GDF prepara levantamento socioeconômico que vai mapear as famílias. Procedimento é fundamental para que a Justiça dê andamento no processo fundiário
Nos próximos dias a Comunidade de Nova Jerusalém, em Samambaia, recebe a selagem. O procedimento, a ser realizado pela Secretaria de Desenvolvimento Social (Sedes), serve para mapear socioeconomicamente as famílias que moram na região. A importância dessa ação se dá pelo fato de significar um passo fundamental para o processo de regularização fundiária do assentamento que, atualmente, abriga cerca de 800 famílias, em sua maioria, em situação de vulnerabilidade.

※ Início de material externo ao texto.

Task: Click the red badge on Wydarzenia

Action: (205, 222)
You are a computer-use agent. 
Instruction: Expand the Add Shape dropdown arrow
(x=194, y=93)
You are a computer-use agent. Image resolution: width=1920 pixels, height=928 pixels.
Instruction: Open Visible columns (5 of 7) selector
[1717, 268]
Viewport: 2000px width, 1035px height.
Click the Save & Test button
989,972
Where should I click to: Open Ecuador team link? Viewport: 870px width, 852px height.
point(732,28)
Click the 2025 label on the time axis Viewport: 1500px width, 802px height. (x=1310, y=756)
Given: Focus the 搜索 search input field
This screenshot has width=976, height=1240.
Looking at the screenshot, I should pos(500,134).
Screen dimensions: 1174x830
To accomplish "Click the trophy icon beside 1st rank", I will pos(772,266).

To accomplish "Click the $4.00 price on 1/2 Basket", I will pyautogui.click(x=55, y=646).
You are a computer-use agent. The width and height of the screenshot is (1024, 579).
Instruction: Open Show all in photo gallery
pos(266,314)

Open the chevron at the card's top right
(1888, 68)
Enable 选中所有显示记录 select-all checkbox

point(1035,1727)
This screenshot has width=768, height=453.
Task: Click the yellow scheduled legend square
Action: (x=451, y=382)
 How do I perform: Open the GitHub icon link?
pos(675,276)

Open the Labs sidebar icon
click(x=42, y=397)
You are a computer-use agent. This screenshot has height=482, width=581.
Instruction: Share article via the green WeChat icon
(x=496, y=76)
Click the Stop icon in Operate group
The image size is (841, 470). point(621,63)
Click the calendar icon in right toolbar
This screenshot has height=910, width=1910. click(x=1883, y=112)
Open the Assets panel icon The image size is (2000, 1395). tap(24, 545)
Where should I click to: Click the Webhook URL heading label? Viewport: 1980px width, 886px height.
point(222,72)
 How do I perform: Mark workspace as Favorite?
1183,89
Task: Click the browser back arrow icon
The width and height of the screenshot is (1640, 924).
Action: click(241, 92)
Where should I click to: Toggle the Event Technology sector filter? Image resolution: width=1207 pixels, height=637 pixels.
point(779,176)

De acordo com o líder comunitário responsável pela interlocução com o poder público Fábio Mota Dias, a equipe da Sedes já entrou em contato para que a mobilização local comece e os moradores fiquem cientes de que profissionais do GDF vão bater à porta de cada um deles em breve. “Essa gestão acolheu nossa demanda e abraçou nossa causa. A secretária Giselle Ferreira e a governadora Celina Leão foram muito solícitas e sensíveis à necessidade de uma segurança jurídica para nossa comunidade. Gestores anteriores não tiveram a mesma sensibilidade, mas agora a nossa voz foi ouvida”, comemora.
De acordo com a liderança, foram poucos dias desde o encontro com a nova gestão do GDF até a esperada ligação da Sedes para início da selagem.
Além de acelerar o processo de regularização, esse procedimento evita a expansão da ocupação e freia a especulação imobiliária. “A Justiça também é sensível ao nosso pleito e com a realização da selagem vai encaminhar muito a questão judicial”, explica Fábio Mota.
*Entenda*
A ocupação do local conhecido por Nova Jerusalém, em Samambaia, começou em 2017. Em 2019, houve uma sentença de reintegração de posse de área particular, mas o assentamento já avançava para área pública.
Em 2020, com a instalação global da pandemia da covid-19, todas as reintegrações foram prorrogadas. Com o controle da doença, em 2022, a Justiça aderiu à Portaria 828, que impede reintegrações de posse sem prévio levantamento das famílias estabelecidas no local e estabelece a necessidade de um acordo entre as partes, exatamente o caso das famílias de Nova Jerusalém.
“Já estamos cuidando dessa regularização dando o primeiro passo junto à Sedes, por meio da secretária Giselle, mas vamos continuar acompanhando de perto essa demanda”, enfatizou a governadora Celina Leão durante o Arraiá do Instituto Reciclando o Futuro, na semana passada.